++ EIL ++

Gefängnisstrafe für Bautzener Treppenschubserin

Zuletzt aktualisiert:

Sie hatten in feucht-fröhlicher Runde in einer Wohnung in Bautzen gefeiert, am Ende wurde ein Gast die Treppe hinabgestoßen. Der 54-Jährige erlitt schwerste Kopfverletzungen. Er überlebte mit viel Glück. Heute wurde der Treppenschubserin in Bautzen der Prozess gemacht. Amtsrichter Dirk Hertle verurteilte sie zu einem Jahr und vier Monaten Gefängnis. 

Die 50-Jährige gestand die Tat. Sie hatte mit den beiden Brüdern die Nacht durchzecht. Am Morgen setzte der Gastgeber seinen Bruder vor die Tür, weil er laut Musik hören wollte. Im Treppenflur eskalierte die Lage. „Er hat mich angegrabscht“, behauptete die mehrfach, auch einschlägig vorbestrafte Angeklagte.  Sie schubste ihn die Treppe runter – angeblich aus Notwehr.  Der Mann erlitt einen offenen Schädelbruch.

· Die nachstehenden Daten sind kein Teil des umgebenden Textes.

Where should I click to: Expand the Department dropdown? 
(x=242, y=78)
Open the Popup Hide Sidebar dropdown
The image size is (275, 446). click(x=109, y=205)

Beide waren betrunken. Sie hatte eine Flasche „Pfeffi“ geleert (1,7 Promille).  Bei ihm wurden zwei Promille festgestellt. Beide hatten sich einst geliebt. Sie ist inzwischen mit seinem Bruder verlobt. Erst gestern waren alle Drei wieder zusammen in fröhlicher Runde.

„Weil es nicht anders geht, machen wir mit Ihnen einen kalten Entzug“, begründete Amtsrichter Dirk Hertle die nicht zur Bewährung ausgesetzte Freiheitsstrafe mit Blick auf die auch einschlägigen Vorstrafen der Angeklagten. Das Urteil ist noch nicht rechtskräftig.